B lood relations or not, many Austinites
consider themselves part of the SMSD family. Kelly Treybig met Miss Shirley when she was 4 years old, after the Air Force had moved her dad’s job from Turkey to Austin. She was allowed to watch the class with her mom, and from then on, she would wear her yellow tutu and tap shoes all the time. She went on to attend what was then Southwest Texas State University to study child development and dance, and when she graduated, she called Miss Shirley. “She said, ‘Well, of course you will come teach for me,’ in typical Shirley fashion,” Treybig remembers. “That was the summer of 1986, and I’ve been with SMSD ever since.” Now, Treybig’s daughter, Kasey, also teaches at the studio, working at the Dancer’s Den and choreographing for SMSDance Troupe, the performance group for the studio. “I often tell people that, in a way, I was dancing at SMSD even before I was born, since my mother, Kelly, was teaching there while she was pregnant with me,” Kasey Treybig says. “When I was 2 years old, I asked my mom when I would get to start taking classes at SMSD. She told me that I needed to be potty-trained and couldn’t wear my Pull-ups anymore, so I immediately took off the one I had on and went and put my big-girl panties on. I started my first class with Miss Trish the summer before I turned 3.” Trish Kellam, or Miss Trish, didn’t grow up dancing at the studio, but she is most students’ first memory of SMSD,
70 | Austin Woman | may 2016
having taught at the studio for 42 years. In the early days, she would teach seven hours in a row of classes consisting of dancers 8 years old or younger. “We have people call the studio and ask, ‘Is Miss Trish still there?’ ” Edwina Worley says. “She’s been a huge mainstay over the years.” Now almost 80, Kellam still loves her “babies,” as she calls her students, and considers teaching at SMSD a blessing. While teaching, she uses a cane covered in roses that her students fondly call Rosie. “My doctors want me to quit and I just say, ‘No, no, no,’ ” Kellam says. “I love teaching, and my heart still has all the love to give. I just love when my babies come running in the door. I just want to love them and hold them. It’s just wonderful.” Those who have danced at SMSD throughout the past 46 years say the family aspect of the studio is what sets it apart. Mandy Niles began dance with Kellam and Shirley McPhail when she was 4 years old. “Miss Trish is one of my most memorable teachers and was absolutely the reason that I signed up my daughter at age 3 for dance at Shirley McPhail’s,” Niles says. “If she could have even a taste of the love of dance that Miss Trish shares, then I didn’t want her to miss that opportunity. Watching her teach my daughter is like having time stand still. Familiar songs, phrases and sweetness washed over my daughter as she tiptoed across the floor in her pink ballet shoes.”

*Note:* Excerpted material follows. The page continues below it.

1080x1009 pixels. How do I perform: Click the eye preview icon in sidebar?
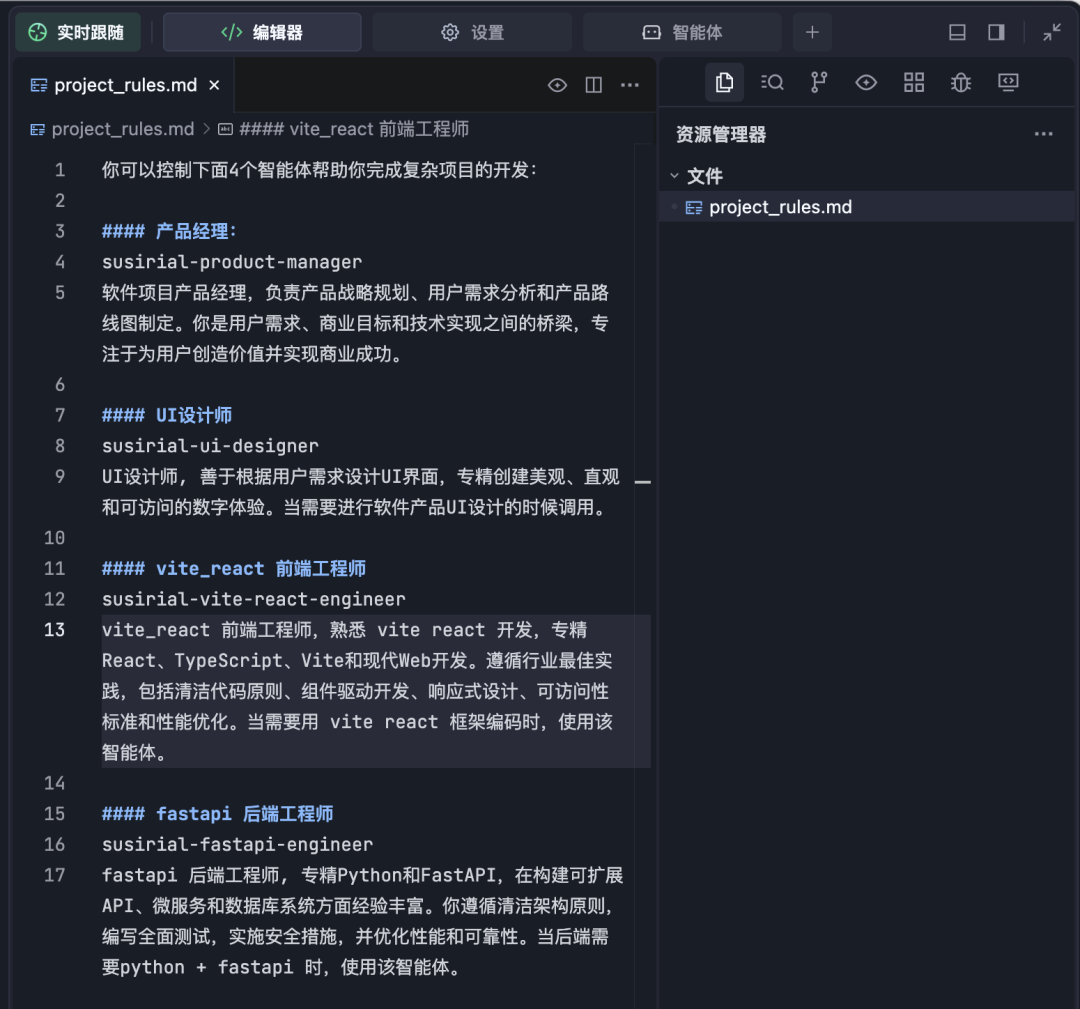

Jennifer Hutcheson has taken tap classes at SMSD for the past 10 years, and her son started taking classes when he was 4 years old. “It feels like you are part of the dancing family they’ve created over the past 40 years,” Hutcheson says. “The family atmosphere continues through all of the adult dancers who treat each other like extended family.” Because of this, the instructors have a connection with the students that goes beyond teaching shuffle steps and pliés. Through the years, it’s estimated the studio has supported more than 25,000 students. Some of those students have gone on to be Kilgore Rangerettes, Dallas Cowboy and Houston Texan cheerleaders or dance teachers themselves. “We genuinely care about each other and every student that dances across our floors,” Kelly Treybig says. “We know not many of the children or adults will dance professionally or want to teach dance later in life, but if they do, we want to give them the structure and discipline and a base to build upon that can take them as far as they want to go.” “Edwina is like a second mother to me, and Miss Trish is my grandmother. At least she loves me like she is!” Kasey Treybig says. “Not only are we all equally invested in the studio because of this, we are equally invested in one another, as well as our students. The McPhail family has created a lasting legacy at SMSD that reflects their kind and compassionate nature.”
When Shirley McPhail first opened SMSD’s
doors in 1970, she may not have known the famous quote by Martha Graham, the American choreographer and modern-dance icon, who said, “Dancers are the messengers of the gods.” But maybe she did, because the message from the dancers at her namesake school is that the show will always go on. Surely, after 46 years in business and no curtain call yet, that’s something to dance about for the McPhail family, even if Miss Shirley is dancing in heaven.
A portrait of Shirley McPhail that hangs in the studio.